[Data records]
__________
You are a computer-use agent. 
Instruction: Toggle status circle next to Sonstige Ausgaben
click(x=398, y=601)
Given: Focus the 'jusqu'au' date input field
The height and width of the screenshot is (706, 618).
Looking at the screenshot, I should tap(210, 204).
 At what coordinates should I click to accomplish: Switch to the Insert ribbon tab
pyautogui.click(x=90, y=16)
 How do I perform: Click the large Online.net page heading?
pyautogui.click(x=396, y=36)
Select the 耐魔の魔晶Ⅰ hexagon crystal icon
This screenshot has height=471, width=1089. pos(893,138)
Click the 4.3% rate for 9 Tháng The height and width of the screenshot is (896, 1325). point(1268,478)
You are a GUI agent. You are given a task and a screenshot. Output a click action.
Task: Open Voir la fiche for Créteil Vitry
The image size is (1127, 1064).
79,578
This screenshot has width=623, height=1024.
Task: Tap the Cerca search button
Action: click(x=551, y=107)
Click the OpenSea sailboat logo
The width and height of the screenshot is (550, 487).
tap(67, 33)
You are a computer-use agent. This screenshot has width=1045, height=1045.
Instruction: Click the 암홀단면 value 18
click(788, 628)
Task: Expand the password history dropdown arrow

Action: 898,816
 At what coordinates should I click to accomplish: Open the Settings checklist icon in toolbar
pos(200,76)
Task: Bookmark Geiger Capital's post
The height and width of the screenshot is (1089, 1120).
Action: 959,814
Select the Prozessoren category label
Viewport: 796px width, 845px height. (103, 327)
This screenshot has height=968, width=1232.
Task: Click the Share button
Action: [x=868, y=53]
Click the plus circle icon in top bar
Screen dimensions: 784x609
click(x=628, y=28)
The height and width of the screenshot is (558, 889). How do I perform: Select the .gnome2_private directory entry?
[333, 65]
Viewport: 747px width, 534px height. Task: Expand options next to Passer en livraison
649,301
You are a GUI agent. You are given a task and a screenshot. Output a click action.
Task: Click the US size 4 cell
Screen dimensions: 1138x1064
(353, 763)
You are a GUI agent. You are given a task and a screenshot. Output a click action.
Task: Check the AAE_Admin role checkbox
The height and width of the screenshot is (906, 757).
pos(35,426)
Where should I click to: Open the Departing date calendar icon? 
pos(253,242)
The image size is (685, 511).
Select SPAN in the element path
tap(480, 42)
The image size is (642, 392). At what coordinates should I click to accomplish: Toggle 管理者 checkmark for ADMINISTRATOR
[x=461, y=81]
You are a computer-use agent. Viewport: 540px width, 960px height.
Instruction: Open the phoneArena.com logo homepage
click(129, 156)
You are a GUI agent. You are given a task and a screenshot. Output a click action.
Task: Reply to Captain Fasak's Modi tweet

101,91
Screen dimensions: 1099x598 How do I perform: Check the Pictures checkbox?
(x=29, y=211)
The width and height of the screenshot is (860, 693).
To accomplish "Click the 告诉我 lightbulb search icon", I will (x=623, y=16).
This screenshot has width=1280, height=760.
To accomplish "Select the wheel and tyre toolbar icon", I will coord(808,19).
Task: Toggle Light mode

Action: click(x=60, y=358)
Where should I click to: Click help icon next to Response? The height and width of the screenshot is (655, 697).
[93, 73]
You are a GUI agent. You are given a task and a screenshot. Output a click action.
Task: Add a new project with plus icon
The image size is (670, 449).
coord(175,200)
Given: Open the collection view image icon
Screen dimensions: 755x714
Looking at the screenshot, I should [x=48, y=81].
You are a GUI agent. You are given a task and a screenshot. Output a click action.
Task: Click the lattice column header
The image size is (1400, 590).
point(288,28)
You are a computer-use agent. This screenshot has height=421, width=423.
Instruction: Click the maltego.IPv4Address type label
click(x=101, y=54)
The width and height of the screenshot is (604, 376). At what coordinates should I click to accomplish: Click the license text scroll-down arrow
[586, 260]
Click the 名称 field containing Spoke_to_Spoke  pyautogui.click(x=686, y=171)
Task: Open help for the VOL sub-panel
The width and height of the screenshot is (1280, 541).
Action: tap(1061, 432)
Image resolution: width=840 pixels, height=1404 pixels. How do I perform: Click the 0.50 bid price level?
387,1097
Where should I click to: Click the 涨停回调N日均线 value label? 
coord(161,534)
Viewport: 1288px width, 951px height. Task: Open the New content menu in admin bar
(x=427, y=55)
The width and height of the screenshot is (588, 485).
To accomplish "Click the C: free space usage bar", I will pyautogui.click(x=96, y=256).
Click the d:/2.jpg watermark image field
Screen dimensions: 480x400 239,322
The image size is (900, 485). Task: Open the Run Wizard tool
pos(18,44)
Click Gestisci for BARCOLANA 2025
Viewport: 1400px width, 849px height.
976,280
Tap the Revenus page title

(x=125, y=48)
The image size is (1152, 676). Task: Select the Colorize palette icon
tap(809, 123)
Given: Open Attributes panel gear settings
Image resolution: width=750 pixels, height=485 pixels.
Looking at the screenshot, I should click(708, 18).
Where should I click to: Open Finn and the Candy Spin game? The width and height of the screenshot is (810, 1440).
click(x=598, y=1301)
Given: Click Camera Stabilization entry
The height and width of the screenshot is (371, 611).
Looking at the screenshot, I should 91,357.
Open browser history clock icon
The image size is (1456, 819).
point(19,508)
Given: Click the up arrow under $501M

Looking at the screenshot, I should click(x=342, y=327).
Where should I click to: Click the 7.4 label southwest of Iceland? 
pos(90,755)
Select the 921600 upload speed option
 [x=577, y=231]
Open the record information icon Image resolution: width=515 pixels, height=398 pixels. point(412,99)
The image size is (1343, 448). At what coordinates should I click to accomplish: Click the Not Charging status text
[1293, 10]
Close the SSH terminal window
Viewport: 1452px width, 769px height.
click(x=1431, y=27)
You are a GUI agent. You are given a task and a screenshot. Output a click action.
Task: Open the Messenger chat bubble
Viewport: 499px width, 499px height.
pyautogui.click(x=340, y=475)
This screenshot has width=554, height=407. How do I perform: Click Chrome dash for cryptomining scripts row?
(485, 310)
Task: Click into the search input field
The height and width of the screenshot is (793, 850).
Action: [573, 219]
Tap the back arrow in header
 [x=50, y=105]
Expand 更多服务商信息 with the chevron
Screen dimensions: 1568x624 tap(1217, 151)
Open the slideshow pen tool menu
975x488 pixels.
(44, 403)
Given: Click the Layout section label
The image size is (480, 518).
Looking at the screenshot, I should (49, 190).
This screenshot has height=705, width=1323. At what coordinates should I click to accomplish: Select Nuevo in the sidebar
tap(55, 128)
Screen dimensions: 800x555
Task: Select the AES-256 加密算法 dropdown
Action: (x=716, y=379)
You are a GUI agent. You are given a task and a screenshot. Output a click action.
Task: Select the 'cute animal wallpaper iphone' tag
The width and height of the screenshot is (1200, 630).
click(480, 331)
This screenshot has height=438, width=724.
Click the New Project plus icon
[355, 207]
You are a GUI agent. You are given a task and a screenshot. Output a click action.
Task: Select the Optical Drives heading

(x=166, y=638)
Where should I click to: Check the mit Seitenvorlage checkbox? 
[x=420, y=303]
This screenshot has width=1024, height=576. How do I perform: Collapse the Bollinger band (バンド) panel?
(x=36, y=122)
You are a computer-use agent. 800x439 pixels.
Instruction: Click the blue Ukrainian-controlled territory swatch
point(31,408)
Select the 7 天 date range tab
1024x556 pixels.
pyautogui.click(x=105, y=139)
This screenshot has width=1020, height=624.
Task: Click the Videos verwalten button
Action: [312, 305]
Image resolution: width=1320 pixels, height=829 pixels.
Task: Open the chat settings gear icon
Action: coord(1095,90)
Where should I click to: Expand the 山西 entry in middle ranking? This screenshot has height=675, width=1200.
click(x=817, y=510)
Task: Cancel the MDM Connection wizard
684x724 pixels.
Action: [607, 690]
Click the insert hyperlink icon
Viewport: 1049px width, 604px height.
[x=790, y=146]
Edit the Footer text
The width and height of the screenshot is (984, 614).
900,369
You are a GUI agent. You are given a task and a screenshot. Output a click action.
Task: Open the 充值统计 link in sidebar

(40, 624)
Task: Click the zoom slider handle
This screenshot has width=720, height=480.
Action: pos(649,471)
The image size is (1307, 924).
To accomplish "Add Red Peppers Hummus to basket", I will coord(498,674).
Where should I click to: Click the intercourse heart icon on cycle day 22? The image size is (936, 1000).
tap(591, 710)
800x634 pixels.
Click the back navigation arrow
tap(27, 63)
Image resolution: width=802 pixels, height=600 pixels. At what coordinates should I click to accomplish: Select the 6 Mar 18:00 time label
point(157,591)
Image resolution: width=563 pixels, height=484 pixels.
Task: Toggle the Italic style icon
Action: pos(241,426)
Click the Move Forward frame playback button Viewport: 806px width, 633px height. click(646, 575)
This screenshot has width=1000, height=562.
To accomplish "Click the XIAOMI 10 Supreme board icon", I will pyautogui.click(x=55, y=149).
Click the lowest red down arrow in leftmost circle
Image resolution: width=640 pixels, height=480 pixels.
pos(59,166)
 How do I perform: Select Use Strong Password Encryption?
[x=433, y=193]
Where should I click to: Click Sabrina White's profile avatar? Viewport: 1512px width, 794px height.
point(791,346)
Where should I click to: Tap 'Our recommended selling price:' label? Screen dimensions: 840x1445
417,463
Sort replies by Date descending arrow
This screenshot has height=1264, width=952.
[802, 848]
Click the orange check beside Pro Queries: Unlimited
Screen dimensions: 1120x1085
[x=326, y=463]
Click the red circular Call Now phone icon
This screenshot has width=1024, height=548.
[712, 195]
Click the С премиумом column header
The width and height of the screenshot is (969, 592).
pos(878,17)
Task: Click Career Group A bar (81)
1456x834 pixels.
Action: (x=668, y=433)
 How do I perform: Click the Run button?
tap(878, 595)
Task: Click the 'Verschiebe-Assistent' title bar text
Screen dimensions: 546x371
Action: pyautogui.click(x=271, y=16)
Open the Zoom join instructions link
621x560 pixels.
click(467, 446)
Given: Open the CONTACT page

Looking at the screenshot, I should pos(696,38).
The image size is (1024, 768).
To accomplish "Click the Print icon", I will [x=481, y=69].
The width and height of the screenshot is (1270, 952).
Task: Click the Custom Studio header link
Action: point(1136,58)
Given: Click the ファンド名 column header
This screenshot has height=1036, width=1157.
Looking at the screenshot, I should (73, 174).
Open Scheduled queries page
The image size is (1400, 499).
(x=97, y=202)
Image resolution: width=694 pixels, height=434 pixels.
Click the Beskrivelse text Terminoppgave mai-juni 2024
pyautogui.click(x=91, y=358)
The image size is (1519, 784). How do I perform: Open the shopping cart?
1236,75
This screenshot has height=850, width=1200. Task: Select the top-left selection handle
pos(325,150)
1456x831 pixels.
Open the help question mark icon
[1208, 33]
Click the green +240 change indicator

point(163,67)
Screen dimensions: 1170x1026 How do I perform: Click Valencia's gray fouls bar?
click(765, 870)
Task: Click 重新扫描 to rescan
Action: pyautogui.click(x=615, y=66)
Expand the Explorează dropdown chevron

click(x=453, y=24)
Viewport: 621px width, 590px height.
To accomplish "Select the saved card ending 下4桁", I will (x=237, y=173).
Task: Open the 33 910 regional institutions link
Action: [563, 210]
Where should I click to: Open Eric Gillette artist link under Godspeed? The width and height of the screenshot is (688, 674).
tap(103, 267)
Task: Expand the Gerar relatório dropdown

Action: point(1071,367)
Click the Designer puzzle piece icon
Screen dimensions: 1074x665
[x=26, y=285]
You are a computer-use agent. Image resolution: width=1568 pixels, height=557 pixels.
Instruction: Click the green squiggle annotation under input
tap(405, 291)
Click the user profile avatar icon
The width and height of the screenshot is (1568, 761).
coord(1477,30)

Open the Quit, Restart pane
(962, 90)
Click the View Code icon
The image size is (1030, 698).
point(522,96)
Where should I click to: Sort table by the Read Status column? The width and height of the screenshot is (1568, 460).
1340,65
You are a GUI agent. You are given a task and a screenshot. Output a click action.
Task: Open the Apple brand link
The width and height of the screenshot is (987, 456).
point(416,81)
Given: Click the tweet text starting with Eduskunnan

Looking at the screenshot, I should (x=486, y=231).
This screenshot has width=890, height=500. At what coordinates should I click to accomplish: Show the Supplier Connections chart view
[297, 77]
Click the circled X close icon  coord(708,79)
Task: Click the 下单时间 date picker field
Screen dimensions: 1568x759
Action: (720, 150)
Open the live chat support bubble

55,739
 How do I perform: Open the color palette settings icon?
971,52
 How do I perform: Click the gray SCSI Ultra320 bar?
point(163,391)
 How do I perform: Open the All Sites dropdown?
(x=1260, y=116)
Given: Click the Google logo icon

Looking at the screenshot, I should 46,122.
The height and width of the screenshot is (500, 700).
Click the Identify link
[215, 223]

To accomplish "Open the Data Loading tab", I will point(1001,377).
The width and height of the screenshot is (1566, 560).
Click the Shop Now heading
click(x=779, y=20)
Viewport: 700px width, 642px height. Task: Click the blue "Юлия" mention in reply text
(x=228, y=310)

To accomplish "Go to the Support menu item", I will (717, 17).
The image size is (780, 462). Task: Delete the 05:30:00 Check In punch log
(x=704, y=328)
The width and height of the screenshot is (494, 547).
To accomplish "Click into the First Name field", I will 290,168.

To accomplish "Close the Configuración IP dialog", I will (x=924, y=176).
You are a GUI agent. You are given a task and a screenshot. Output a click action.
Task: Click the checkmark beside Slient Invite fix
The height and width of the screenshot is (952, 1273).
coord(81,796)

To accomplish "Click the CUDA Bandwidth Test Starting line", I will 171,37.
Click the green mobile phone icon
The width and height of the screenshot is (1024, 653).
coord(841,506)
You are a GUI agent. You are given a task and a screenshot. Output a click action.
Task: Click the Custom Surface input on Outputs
__________
- _Task statement_:
Looking at the data above, count each line that holds the word "beside" and report the count alone.

- _Solution for this problem_:
2